Ein internationales Forschungsteam unter der Leitung von Prof. Florian Mormann an der Klinik für Epileptologie am Universitätsklinikum Bonn (UKB) hat bahnbrechende Erkenntnisse über Gedächtnisprozesse im menschlichen Gehirn gewonnen. Diese Studie, die auf der Analyse von neuronaler Aktivität bei Menschen mit schwer behandelbarer Epilepsie basiert, nutzt implantierte Elektroden zur Aufzeichnung von Gehirnsignalen während kognitiver Aufgaben. Der Schwerpunkt liegt dabei darauf, wie das Gehirn die Abfolge von Bildern speichert. Die Ergebnisse sind vielversprechend und widersprechen etablierten Theorien zur Gedächtnisbildung.
Im Rahmen der Studie führten Teilnehmende mit Epilepsie eine Merkaufgabe durch, während ihre neuronalen Reaktionen gemessen wurden. Dr. Stefanie Liebe, die Erstautorin der Studie, äußerte sich zu den überraschenden Ergebnissen, welche die klassische Auffassung von Gedächtnisfunktionen in Frage stellen. Ein zentrales Ergebnis zeigt, dass die Zellantworten im Gehirn nicht der zeitlichen Reihenfolge der präsentierten Bilder entsprechen. Dies könnte auf einen alternativen Mechanismus der Erinnerung hindeuten, der durch das Zusammenspiel von visuellen Präsentationen, Hirnwellen und neuronalen Signalen entsteht.

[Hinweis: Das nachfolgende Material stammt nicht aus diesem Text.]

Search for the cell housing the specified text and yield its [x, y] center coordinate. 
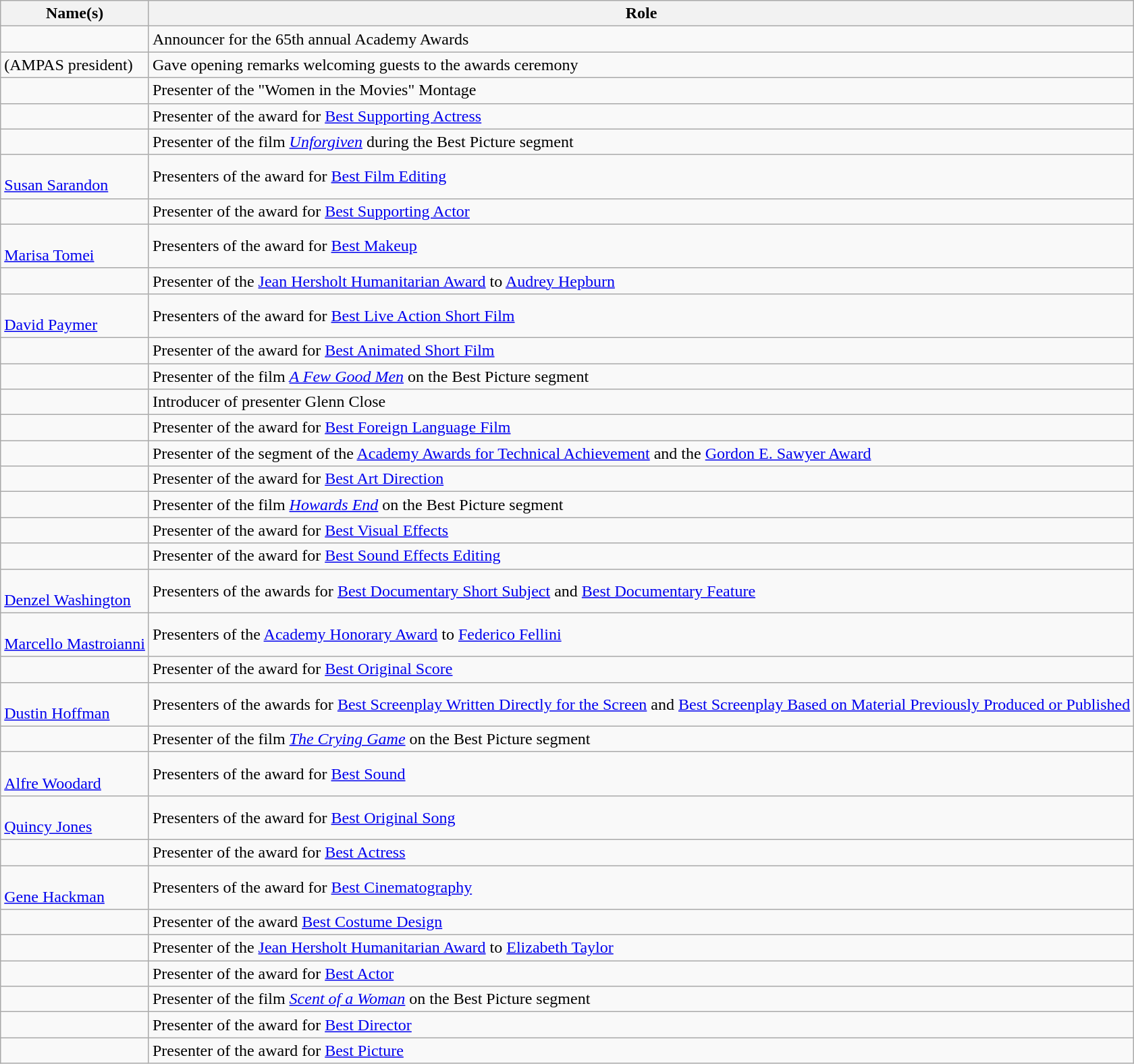
(AMPAS president) [75, 65]
Name(s) [75, 14]
Presenter of the award for Best Supporting Actor [641, 211]
Presenters of the award for Best Sound [641, 774]
Marcello Mastroianni [75, 634]
Presenter of the segment of the Academy Awards for Technical Achievement and the Gordon E. Sawyer Award [641, 454]
Presenter of the award for Best Visual Effects [641, 531]
Marisa Tomei [75, 246]
Presenter of the award for Best Original Score [641, 670]
Role [641, 14]
Presenter of the Jean Hersholt Humanitarian Award to Audrey Hepburn [641, 281]
Presenter of the film Scent of a Woman on the Best Picture segment [641, 1000]
Presenters of the award for Best Live Action Short Film [641, 316]
Presenter of the award for Best Actor [641, 974]
Gene Hackman [75, 887]
Presenters of the Academy Honorary Award to Federico Fellini [641, 634]
Presenter of the award Best Costume Design [641, 923]
Presenter of the film A Few Good Men on the Best Picture segment [641, 376]
Presenter of the award for Best Director [641, 1025]
David Paymer [75, 316]
Susan Sarandon [75, 177]
Presenter of the award for Best Sound Effects Editing [641, 556]
Presenters of the award for Best Film Editing [641, 177]
Presenter of the film The Crying Game on the Best Picture segment [641, 739]
Presenters of the award for Best Cinematography [641, 887]
Presenter of the award for Best Foreign Language Film [641, 428]
Alfre Woodard [75, 774]
Presenter of the film Howards End on the Best Picture segment [641, 505]
Quincy Jones [75, 818]
Presenters of the award for Best Original Song [641, 818]
Announcer for the 65th annual Academy Awards [641, 39]
Presenter of the Jean Hersholt Humanitarian Award to Elizabeth Taylor [641, 948]
Introducer of presenter Glenn Close [641, 402]
Gave opening remarks welcoming guests to the awards ceremony [641, 65]
Presenters of the awards for Best Screenplay Written Directly for the Screen and Best Screenplay Based on Material Previously Produced or Published [641, 705]
Presenter of the film Unforgiven during the Best Picture segment [641, 142]
Presenter of the award for Best Art Direction [641, 479]
Presenter of the award for Best Picture [641, 1051]
Presenter of the award for Best Animated Short Film [641, 350]
Presenters of the award for Best Makeup [641, 246]
Presenter of the award for Best Supporting Actress [641, 116]
Presenters of the awards for Best Documentary Short Subject and Best Documentary Feature [641, 591]
Denzel Washington [75, 591]
Presenter of the "Women in the Movies" Montage [641, 90]
Dustin Hoffman [75, 705]
Presenter of the award for Best Actress [641, 853]
Output the (X, Y) coordinate of the center of the cell containing the given text.  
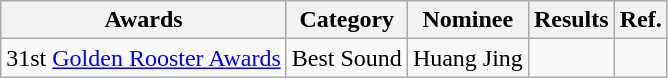
Ref. (640, 20)
Awards (144, 20)
31st Golden Rooster Awards (144, 58)
Huang Jing (468, 58)
Category (346, 20)
Results (571, 20)
Nominee (468, 20)
Best Sound (346, 58)
Return the (x, y) coordinate for the center point of the cell that contains the specified text.  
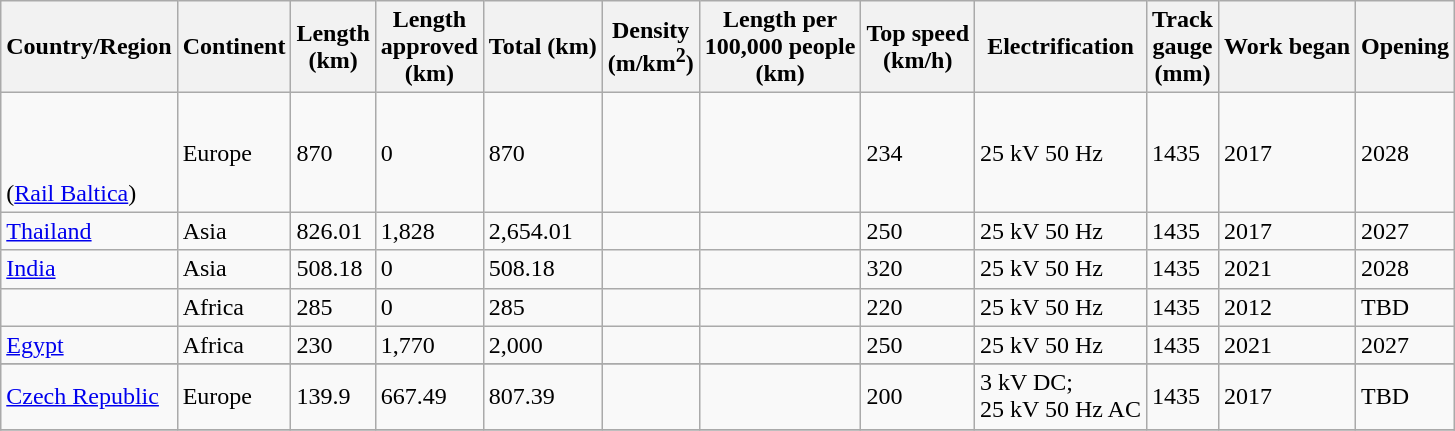
Length per100,000 people(km) (780, 47)
1,770 (429, 345)
Egypt (89, 345)
826.01 (333, 231)
807.39 (542, 396)
Thailand (89, 231)
Top speed(km/h) (918, 47)
Trackgauge(mm) (1182, 47)
Density(m/km2) (650, 47)
Total (km) (542, 47)
2012 (1286, 307)
Continent (234, 47)
(Rail Baltica) (89, 152)
320 (918, 269)
139.9 (333, 396)
Opening (1406, 47)
1,828 (429, 231)
3 kV DC; 25 kV 50 Hz AC (1061, 396)
Length(km) (333, 47)
Work began (1286, 47)
India (89, 269)
Electrification (1061, 47)
Lengthapproved(km) (429, 47)
2,000 (542, 345)
220 (918, 307)
234 (918, 152)
200 (918, 396)
667.49 (429, 396)
2,654.01 (542, 231)
230 (333, 345)
Czech Republic (89, 396)
Country/Region (89, 47)
Capture the cell that displays the provided text and extract its [x, y] central coordinate. 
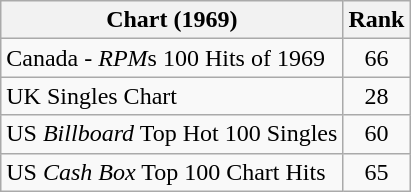
60 [376, 134]
UK Singles Chart [172, 96]
US Cash Box Top 100 Chart Hits [172, 172]
Rank [376, 20]
US Billboard Top Hot 100 Singles [172, 134]
66 [376, 58]
65 [376, 172]
28 [376, 96]
Chart (1969) [172, 20]
Canada - RPMs 100 Hits of 1969 [172, 58]
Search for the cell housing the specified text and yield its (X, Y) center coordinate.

Kombination von KI und neuronalen Aufzeichnungen
Die Studie hebt auch das Potenzial der Kombination von neuronalen Aufzeichnungen und Künstlicher Intelligenz (KI) hervor. In Kooperation mit Matthijs Pals und Jakob Macke vom Exzellenzcluster „Maschinelles Lernen: Neue Perspektiven für die Wissenschaft“ der Universität Tübingen, wurde ein neuronales Netzwerk entwickelt, das ähnliche Aktivitätsmuster wie das menschliche Gehirn simuliert. Diese innovativen Ansätze könnten neue Perspektiven für die Forschung an komplexen Gehirnfunktionen eröffnen.
Epilepsie ist eine weit verbreitete, neurologische Erkrankung, von der etwa jede dritte Person nicht ausreichend auf medikamentöse Therapien anspricht. Allein in der Schweiz leben rund 80.000 Menschen mit dieser Erkrankung. Ein chirurgischer Eingriff zur Entfernung des epileptogenen Herdes kann in schweren Fällen helfen, jedoch gestaltet sich die präzise Lokalisierung dieser Regionen als herausfordernd.
Digitale Hirnmodelle zur Unterstützung bei Epilepsie
Aktuell gelingt es bestehenden Methoden nur bei etwa 60% der Patienten, die betroffenen Areale korrekt zu identifizieren. Forschende um Viktor Jirsa an der Université d’Aix-Marseille arbeiten deshalb an personalisierten Hirnmodellen, den sogenannten digitalen Hirnzwillingen. Diese mathematischen Modelle basieren auf patientenspezifischen Daten und nutzen Algorithmen, um die Gehirnaktivität und die Vernetzungen innerhalb des Gehirns zu simulieren.
Der digitale Zwilling kann epileptische Aktivitäten in Hirnregionen identifizieren, die konventionellen Methoden oft entgehen. Lukas Imbach vom Schweizer Epilepsie-Zentrum sieht in diesen neuen Ansätzen großes Potenzial für die Planung chirurgischer Eingriffe. Seit 2019 läuft in 13 Epilepsie-Zentren in Frankreich eine klinische Studie mit fast 400 Teilnehmenden zur Erprobung dieser Technik, deren erste Ergebnisse Ende 2024 erwartet werden.
Zusammengefasst zeigt die Forschung, die sowohl die Erkenntnisse aus dem Universität Bonn in Bezug auf Gedächtnisprozesse als auch die innovativen Ansätze zur Bekämpfung der Epilepsie berücksichtigt, das enorme Potenzial der Kombination aus KI und individuellen Hirnmodellen. Diese Entwicklungen könnten nicht nur die Grundkenntnisse über Gedächtnisbildungen vertiefen, sondern auch neue therapeutische Möglichkeiten für Patienten mit Epilepsie eröffnen und die Präzision bei chirurgischen Eingriffen verbessern.